From that night on I made a conscious decision to love myself. Every day. I began journaling and coming to terms with myself. For the most part this journey with myself has been kept quiet. Writing out my thoughts really opened my eyes.

It’s been hard this past year to love my body. I will forever struggle with my Body Dysmorphia and I still have some old habits that creep up on me, but I am working on myself everyday and am getting there. When I begin to tell myself that I look fat or that I gained weight, I take a step back from the mirror and really look at my body. I look at my legs and feel grateful for the ability to run. I look at my arms and think of the progress that I have been making in the weight room. I really take a minute and think about what my body is capable of and push those negative thoughts out of my head.
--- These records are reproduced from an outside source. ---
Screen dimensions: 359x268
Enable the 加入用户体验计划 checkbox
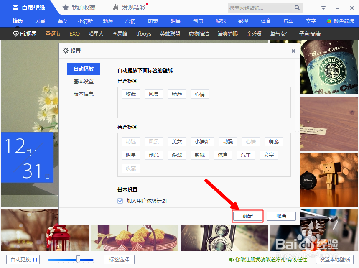point(119,201)
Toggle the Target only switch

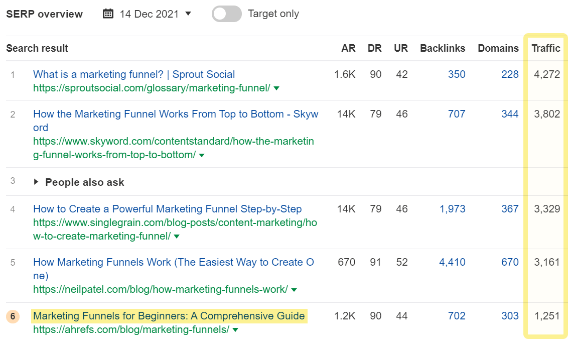click(x=226, y=14)
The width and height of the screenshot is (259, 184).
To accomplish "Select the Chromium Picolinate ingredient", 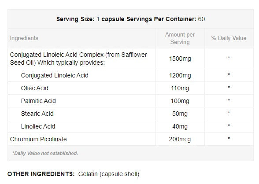I will 38,139.
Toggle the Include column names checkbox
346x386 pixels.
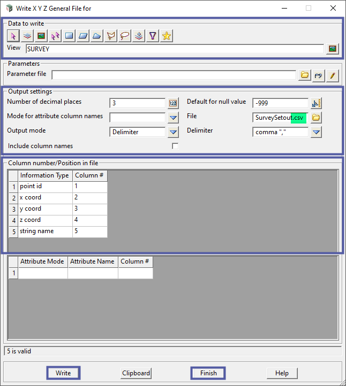pyautogui.click(x=175, y=146)
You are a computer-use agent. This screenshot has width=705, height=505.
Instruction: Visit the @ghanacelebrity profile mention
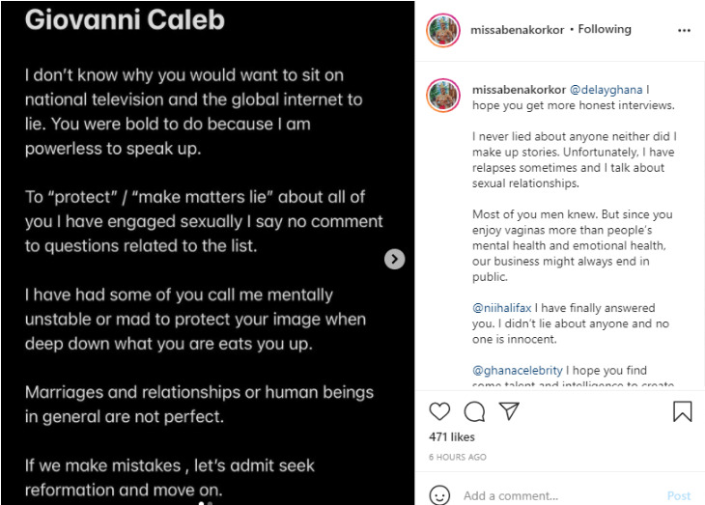517,371
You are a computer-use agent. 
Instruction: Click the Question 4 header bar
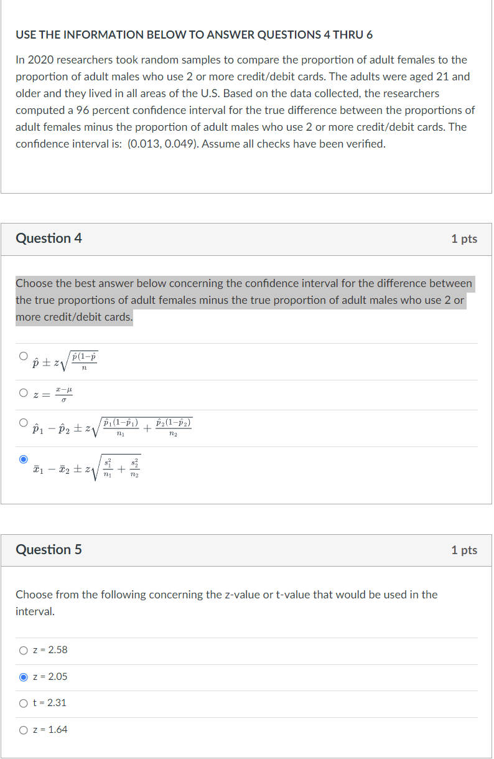(50, 238)
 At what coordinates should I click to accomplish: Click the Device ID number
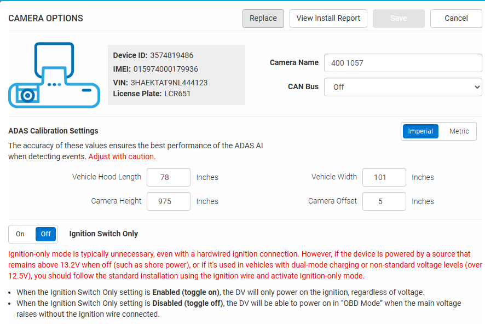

Now I exercise and eat healthy because I want to and it makes me feel good. I have support from my boyfriend and friends who are always there for me. I have learned to utilize the people in my life, not being scared to ask for help or to share my feelings. So many people in the world struggle with some sort of eating or body image disorder and it took me a long time to come to that realization. There is nothing wrong with me, this is just something that I have to deal with and work through and that’s the same for so many other people. I only get one life and when I am 80 years old I don’t want to look back and see how many opportunities I ruined because of my distorted self-image. I am becoming happy with what my body can do and I try to look at my body for what it truly is; a gift.